Veja o que é a embolia pulmonar, doença que agravou o estado de saúde do ator Paulo Gustavo

Em comunicado da assessoria de imprensa, foi informado que o ator teve uma embolia devido à uma fístula bronquíolo-venosa - abertura entre os pulmões e as veias

Foto: Reprodução / Instagram

A embolia pulmonar, também conhecida como infarto pulmonar, obstrui uma artéria do pulmão (artéria pulmonar) pelo acúmulo de material sólido trazido através da corrente sanguínea, geralmente um coágulo de sangue (trombo) ou, raramente, outro material.

O agravamento do estado de saúde do Paulo Gustavo se deu por um embolismo gasoso arterial que é um evento potencialmente catastrófico e ocorre quando bolhas de gás entram ou se formam nos vasos arteriais e travam o fluxo sanguíneo.

De acordo com o neurocirugião José Augusto Lemos, a embolia gasosa que o ator sofreu, é como se fossem pequenas bolhas de ar que viajam pela circulação sanguínea. No caso do ator, o órgão alvo foi o cérebro, pois atingiram a circulação que envia sangue para a nutrição do tecido.

“É como se fosse um AVC com um entupimento funcional de vários pequenos vasos. A diferença na gravidade é que quando se tem um AVC, normalmente, tem um coágulo ou alguns pequenos coágulos. Nesse caso a gente está tratando de gás que é muito difusível e se divide para mais lugares. O prognóstico normalmente é pior. Isso quer dizer que existe chance de recuperação, porém, o quadro é grave e com possibilidades de intensas sequelas neurológicas”. Afirma o dr. José Augusto.
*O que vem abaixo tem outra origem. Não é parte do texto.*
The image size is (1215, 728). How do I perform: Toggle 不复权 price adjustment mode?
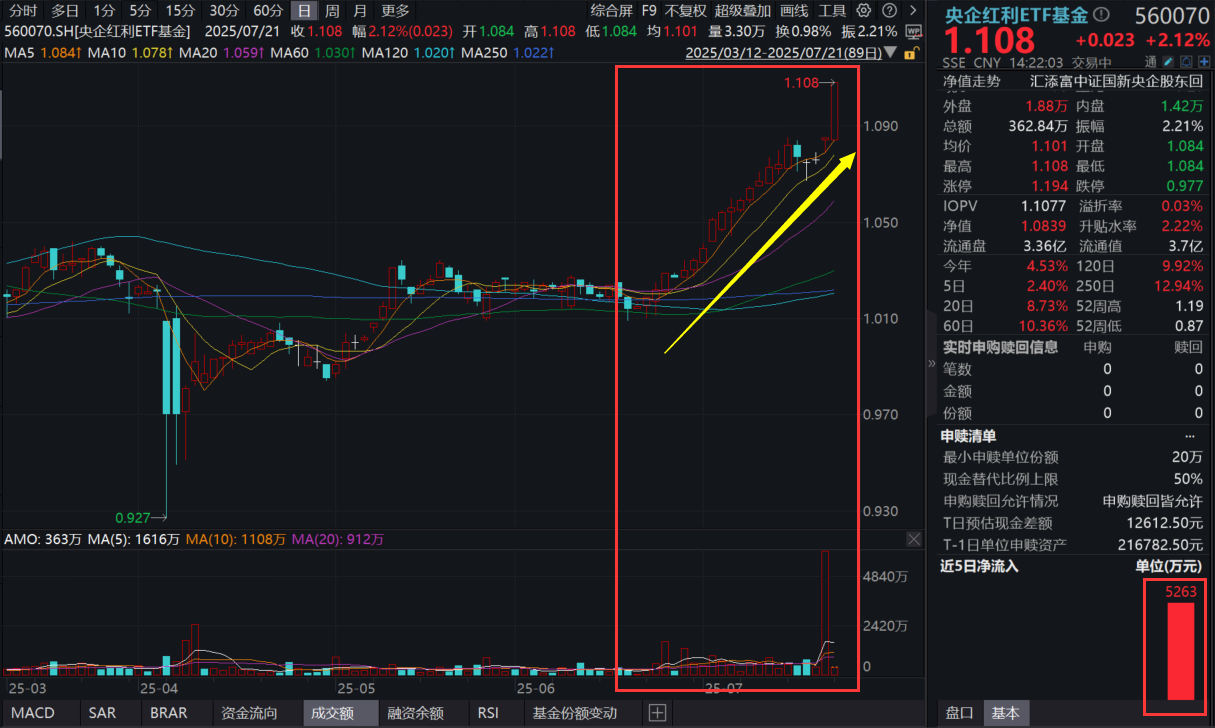coord(687,11)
Embolia pulmonar pode deixar sequelas?

Segundo o especialistas, é imprevisível dizer quais sequelas podem haver. Mas as lesões cerebrais causadas pela embolia podem gerar sequelas motoras, de fala, sensitivas, de equilíbrio ou mesmo de nível de consciência. 

Alguns pacientes com quadros assim permanecem em coma durante um tempo muito prolongado ou até mesmo indefinido.

A doença que afeta Paulo Gustavo engloba fatores de risco como: imobilidade prolongada, cirurgias extensas, câncer, traumas, anticoncepcionais com estrógeno, reposição hormonal, gravidez e pós-parto, varizes, obesidade, tabagismo, insuficiência cardíaca e sedentarismo. Mas também pode ocorrer por complicações de outras doenças e distúrbios de coagulação sanguínea.

Ainda de acordo com o Dr. José Lemos, esses casos são raros: “Nós não temos predisposição a embolia gasosa, e quanto mais jovem um paciente que sofre embolia pulmonar, melhor o prognóstico de recuperação, principalmente quando criança, pelo fato de terem mais neuroplasticidade. No caso do ator, ele estava usando uma aparelhagem para ajudar a mantê-lo, o que acabou levando a mudanças graves no seu estado de saúde”.